No caso do Hospital Garcia de Orta, por exemplo, em período anterior à pandemia tínhamos tempos de espera para alguns procedimentos de uma ou duas semanas, e neste momento já não se fala em semanas, mas sim em meses. Porém, em contrapartida, devo dizer que, apesar de estarmos no pior momento relativamente ao número de casos [positivos de infeção pelo SARS-CoV-2], ultimamente a atividade está a ser recuperada de uma maneira fantástica e nas últimas semanas temos tido uma atividade muito superior ao pré-pandemia.

Considera que a inovação terapêutica tem conseguido acompanhar as necessidades destes doentes?

Vamos no bom caminho, mas infelizmente ainda estamos muito longe de estar no topo. A Medicina da Dor precisa muito de recursos e, em termos gerais, não os temos. Há terapias que são muito promissoras, tendo resultados muito bons em mais de metade dos doentes – nomeadamente nos piores cenários de dores refratárias, que não respondem a outros tratamentos conservadores –, mas que em muitos hospitais não conseguem ser implementadas por serem dispendiosas. Refiro-me a técnicas de neuro-modelação que rondam os 10 mil a 20 mil euros e claro que não é qualquer sistema de saúde que não consegue suportar este tipo de tratamentos.

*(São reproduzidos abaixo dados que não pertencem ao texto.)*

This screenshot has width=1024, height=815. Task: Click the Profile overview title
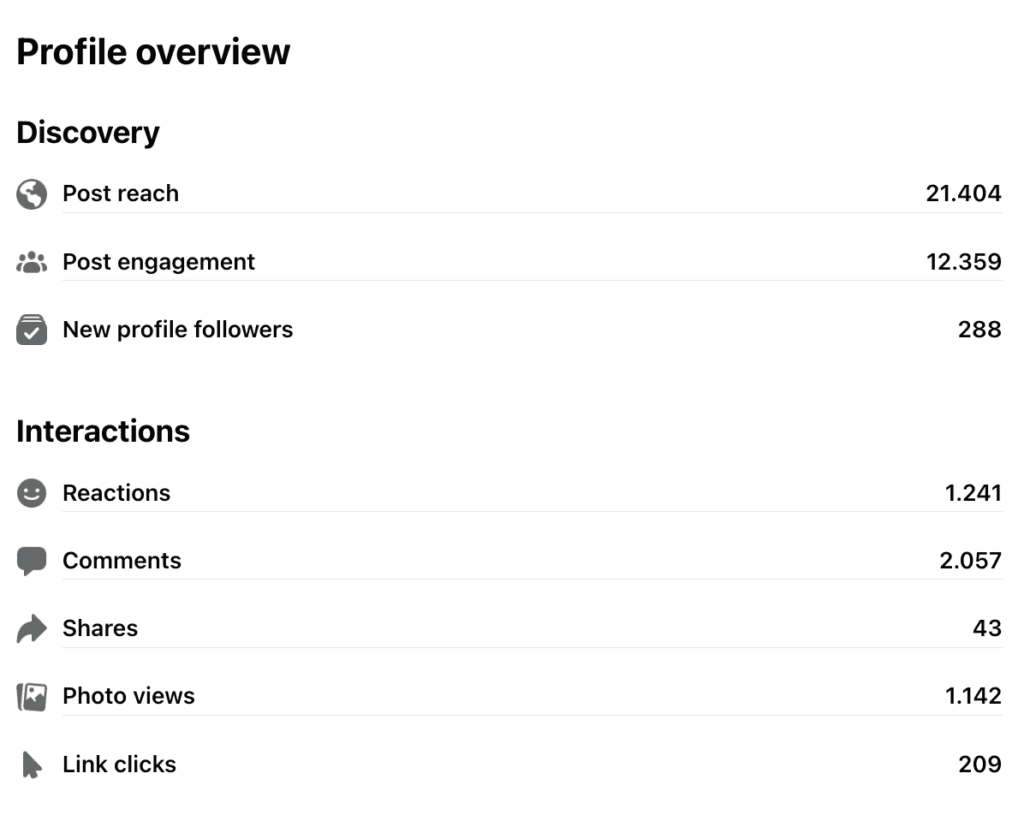click(x=153, y=52)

Mas, quando olhamos a longo prazo, estas técnicas são vantajosas também do ponto de vista económico, pois as despesas referentes aos doentes com dor crónica mal controladas são elevadíssimas, nomeadamente no que respeita a números de consultas, procedimentos, fármacos prescritos ou idas às urgências.

Entende que essas alterações passam por uma mudança de paradigma na forma de prestação de cuidados no SNS?

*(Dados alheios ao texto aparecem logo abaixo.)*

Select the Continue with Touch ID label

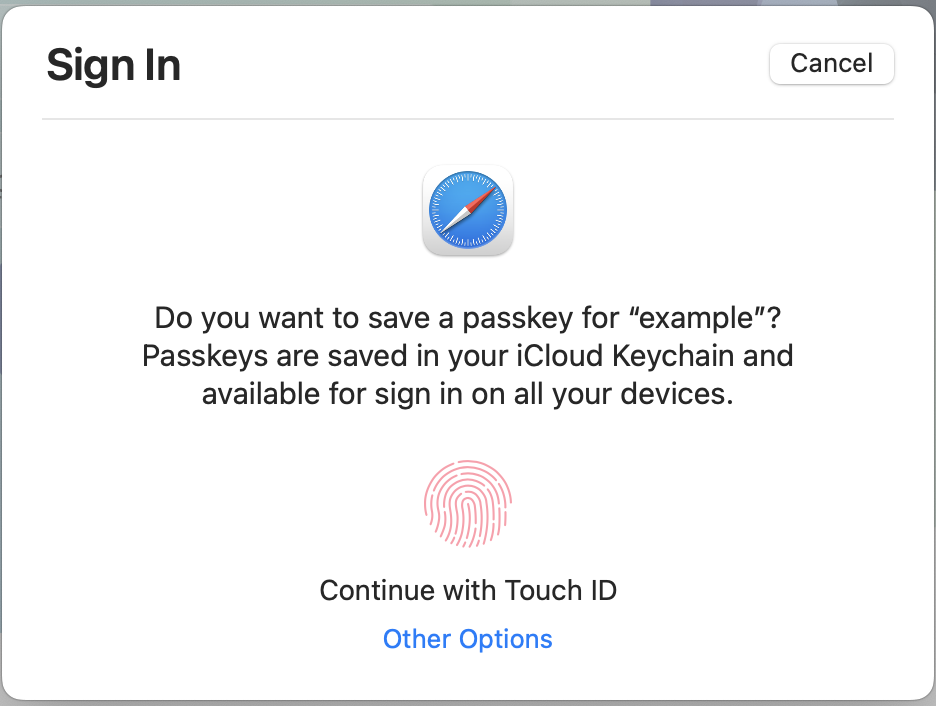click(467, 590)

Entendo que seja muito difícil acreditar que vale a pena investir milhares de euros num tratamento que não garante que o doente vá melhorar, mas, também não tenho dúvidas de que se se estudasse a fundo a relação custo/benefício, se perceberia que de um ponto de vista de rentabilidade efetivamente vale a pena.

Quando se pensa com essa visão, a longo prazo, toda a gente entende que vale a pena e que temos de melhorar a vida destas pessoas.  Acho que temos, sobretudo, de ter essa mentalidade de longo prazo, mas como nem todos os cargos de responsabilidade e de decisão política duram muitos anos, é difícil criar estratégias com vista, por exemplo, a 10 anos.

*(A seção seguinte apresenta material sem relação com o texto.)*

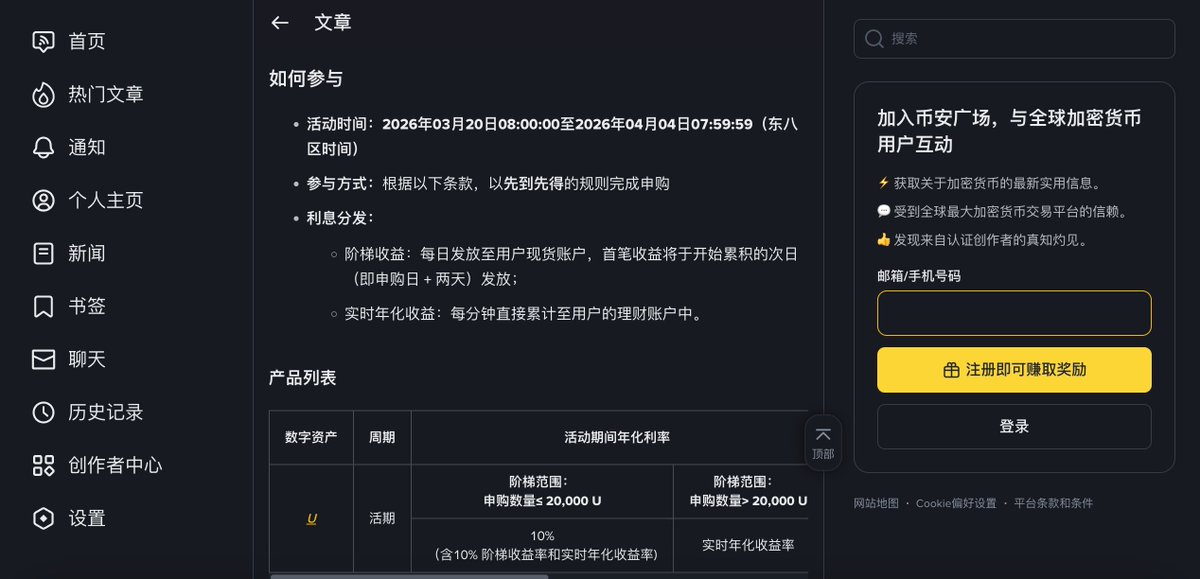The image size is (1200, 579).
Task: Click the News (新闻) document icon
Action: pos(43,253)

Entre outros fatores, o custo que a Medicina da Dor tem é elevadíssimo porque é uma das principais causas de baixa laboral e, ainda por cima, tem um impacto brutal, quer nas famílias, quer nas empresas onde estes doentes trabalham. Também os recursos consumidos por estes doentes ao longo dos anos são tremendos. Temos de investir mais e melhor.

Para onde caminhamos relativamente a tendências na competência de Medicina da dor e no estado de arte da terapêutica da dor crónica?

Espero que em termos gerais a dor alcance maior visibilidade. Muita gente, principalmente doentes, não sabe que existem unidades de dor e que existe uma área chamada Medicina da Dor, por isso esse “marketing” de divulgação da competência é o passo principal.

Simultaneamente, está a haver alguma novidade ao nível da terapêutica da dor, com recurso aos canabinoides, que entraram há cerca de um ano no mercado português. Estes têm indicação para alguns tipos de dor – como é a dor neuropática central, a dor neuropática periférica, a dor oncológica e outras dores em alguns casos muito pontuais –, mas temos ainda relativamente pouca experiência, pois estão a ser administrados há apenas um ano, e nem sequer são usados como terapêutica de primeira linha. Ainda assim, acho que é muito importante no futuro termos recurso a outras armas terapêuticas.

A dor é, de facto, um mundo enorme, cheio de emoções e alterações orgânicas claras e outras não tão claras, por isso temos de analisar qual é o contexto cultural, o contexto familiar e a situação laboral da pessoa que sofre de dor. Nunca nos podemos esquecer que a avaliação da dor é muito mais do que perguntar “onde e quanto é que lhe dói?”.